# Try it:
Your copy should match the records below word for word and contain no pictures.

*-*-*

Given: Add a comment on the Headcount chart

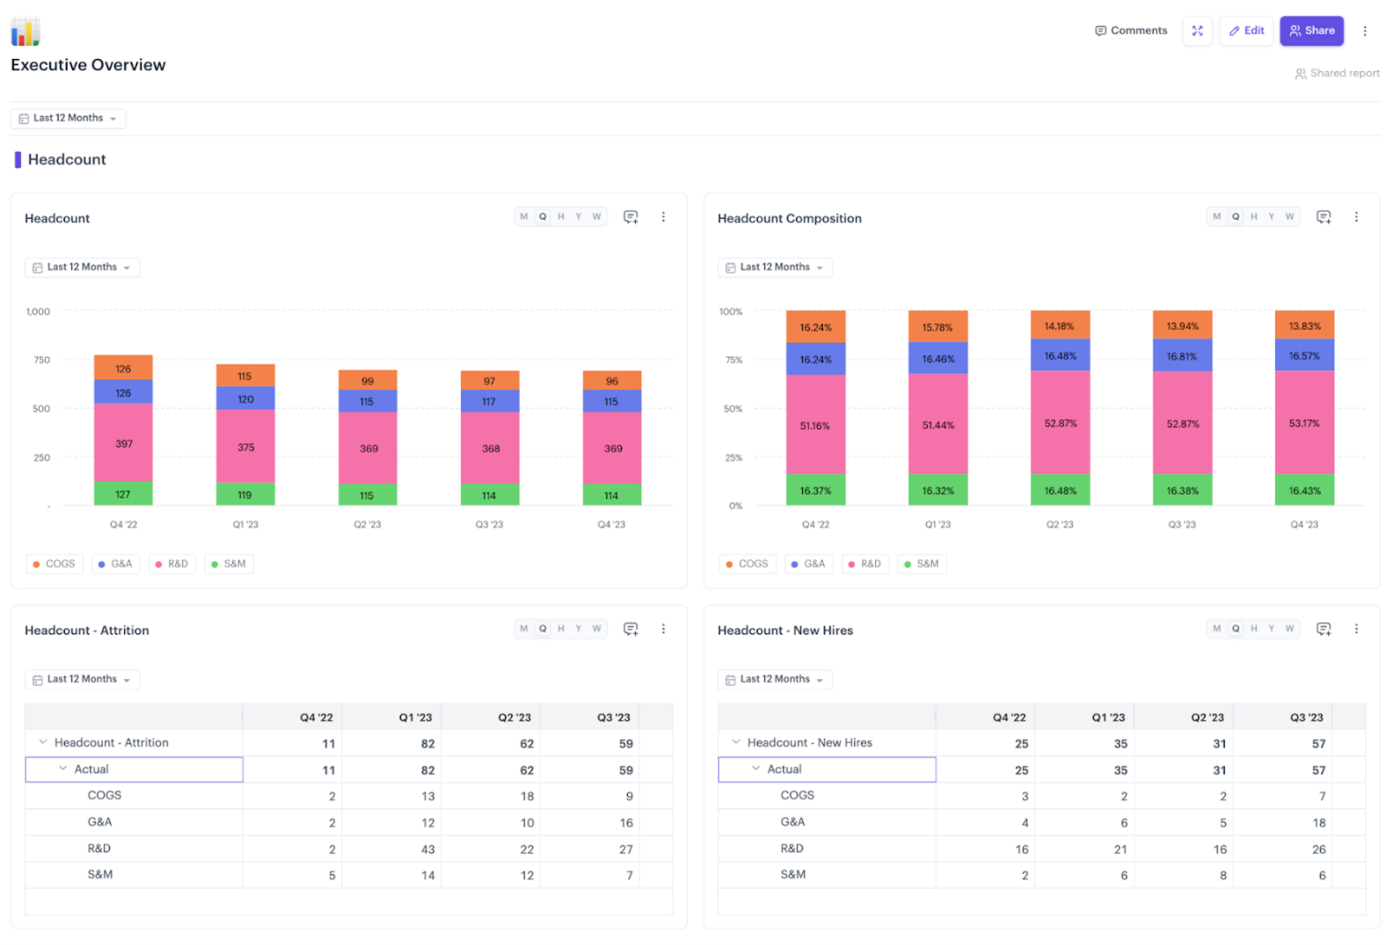Looking at the screenshot, I should [x=630, y=216].
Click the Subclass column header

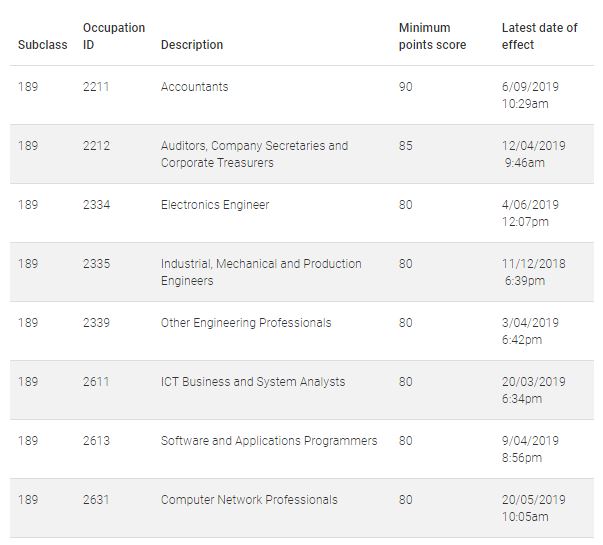point(42,45)
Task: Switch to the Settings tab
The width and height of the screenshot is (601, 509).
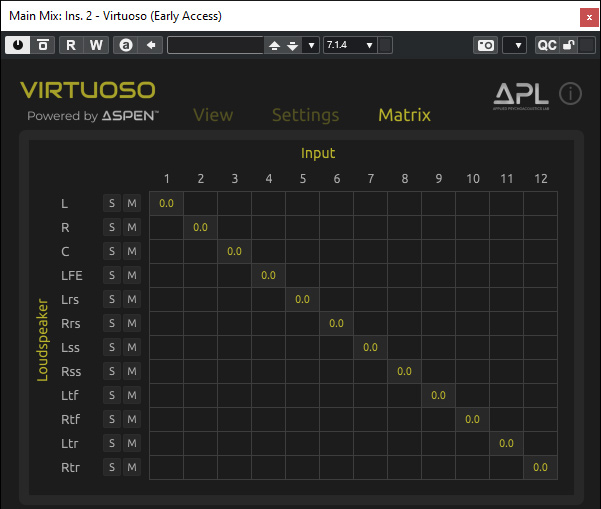Action: click(305, 115)
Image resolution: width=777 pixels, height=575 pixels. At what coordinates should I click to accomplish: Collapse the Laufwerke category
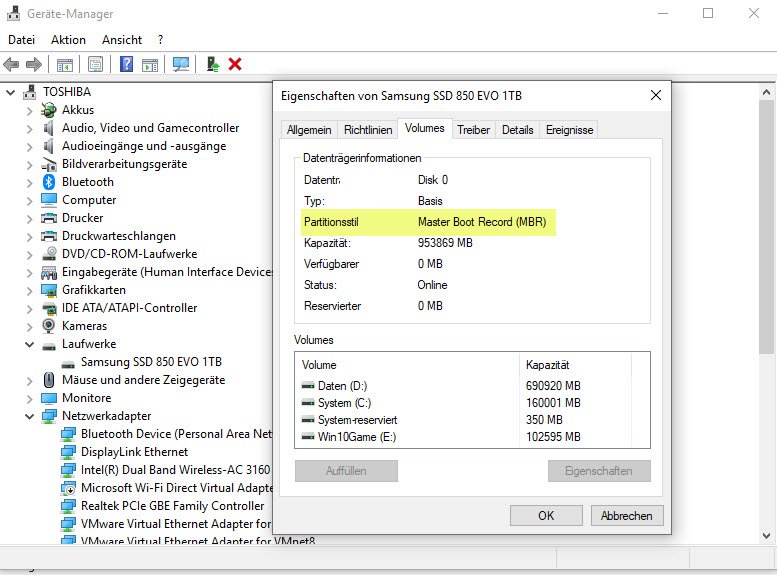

*-*-*

# Task response:
Given: Add a comment on the Headcount chart

Looking at the screenshot, I should [x=630, y=216].
Click the Subclass column header

point(42,45)
Task: Switch to the Settings tab
The width and height of the screenshot is (601, 509).
Action: click(305, 115)
Image resolution: width=777 pixels, height=575 pixels. At what coordinates should I click to accomplish: Collapse the Laufwerke category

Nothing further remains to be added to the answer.